In economics there’s a term known as a “zero-sum game.” In practical terms this means that if I get a bigger piece of the proverbial pie, it means you have to get a smaller one, because the total size of the pie is set. In other words, in order for one person to win, another has to lose. By definition, everybody can’t win.
This phenomenon is not limited to economics. Children around the world experience this when they compare their servings of their favorite holiday treat. “His slice is bigger than mine” is not an uncommon dinner refrain. Instead of rejoicing that there’s goodies to enjoy, they are busy comparing how much of a blessing they each received.
A lot of people continue this proclivity through adulthood and apply it to how they lives their lives. Their rationale is that if someone gets something I want, it means I’ve lost. So instead of rejoicing when a friend gets married while I remain single, I’m angry that the ring is on someone else’s finger. When other families are expanding, while mine remains the same, I get bitter about my lack of progeny. When someone else’s fortunes rise, and mine do not, malcontentedness floods my life. We act as though when something good is happening to another, by definition something bad is happening to me.

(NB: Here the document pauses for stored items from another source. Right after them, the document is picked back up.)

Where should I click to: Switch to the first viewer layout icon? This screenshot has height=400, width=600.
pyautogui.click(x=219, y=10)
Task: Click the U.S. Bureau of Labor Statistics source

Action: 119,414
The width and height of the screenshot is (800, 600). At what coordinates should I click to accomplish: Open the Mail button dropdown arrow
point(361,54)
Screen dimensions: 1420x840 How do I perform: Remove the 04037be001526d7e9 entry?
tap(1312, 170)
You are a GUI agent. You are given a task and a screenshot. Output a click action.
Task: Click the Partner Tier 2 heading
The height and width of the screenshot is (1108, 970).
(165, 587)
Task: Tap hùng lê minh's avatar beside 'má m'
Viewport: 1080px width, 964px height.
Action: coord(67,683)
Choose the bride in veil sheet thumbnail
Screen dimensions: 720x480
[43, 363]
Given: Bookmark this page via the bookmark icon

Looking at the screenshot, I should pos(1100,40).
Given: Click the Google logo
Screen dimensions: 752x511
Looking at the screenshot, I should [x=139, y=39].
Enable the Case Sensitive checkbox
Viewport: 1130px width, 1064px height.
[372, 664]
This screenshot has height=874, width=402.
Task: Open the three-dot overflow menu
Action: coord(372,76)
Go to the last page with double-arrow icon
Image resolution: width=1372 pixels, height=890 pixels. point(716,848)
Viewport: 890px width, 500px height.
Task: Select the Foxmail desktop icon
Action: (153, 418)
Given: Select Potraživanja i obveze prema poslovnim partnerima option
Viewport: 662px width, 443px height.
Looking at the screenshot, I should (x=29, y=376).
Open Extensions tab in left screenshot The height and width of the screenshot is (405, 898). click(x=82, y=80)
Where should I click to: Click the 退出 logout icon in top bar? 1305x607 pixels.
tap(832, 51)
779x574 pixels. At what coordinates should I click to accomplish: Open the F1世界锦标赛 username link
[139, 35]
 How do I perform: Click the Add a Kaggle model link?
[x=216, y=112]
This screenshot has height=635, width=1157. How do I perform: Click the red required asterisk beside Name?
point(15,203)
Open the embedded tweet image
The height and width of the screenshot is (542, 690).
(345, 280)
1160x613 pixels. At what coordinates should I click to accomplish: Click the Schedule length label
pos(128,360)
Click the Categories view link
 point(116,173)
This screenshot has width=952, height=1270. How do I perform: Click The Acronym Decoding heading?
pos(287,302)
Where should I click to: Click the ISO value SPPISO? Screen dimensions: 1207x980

However, just like the comparing children, our focus is on the wrong thing. We shouldn’t be looking at what we’ve been given in comparison to what others have received, but we should be rejoicing that we experience any of God’s blessings at all. And while surely there will be times in all of our lives where somebody else gets something that we want, as Christians we know that God desires to give good gifts to His children, and that as His heirs we’ve already received the best blessing, even if we have to wait until we experience it in full measure. We are to be content with what we’ve been given because we know that ultimately, our “piece” is coming from a bigger pie. Our inheritance is of eternal value so anything, even the good things, that happen on this Earth, don’t measure up to our share of heavenly blessings.
It’s easy to be disgruntled with all that we desire, but don’t receive. But instead of making comparisons, may we increasingly look to all that we have been given and give thanks.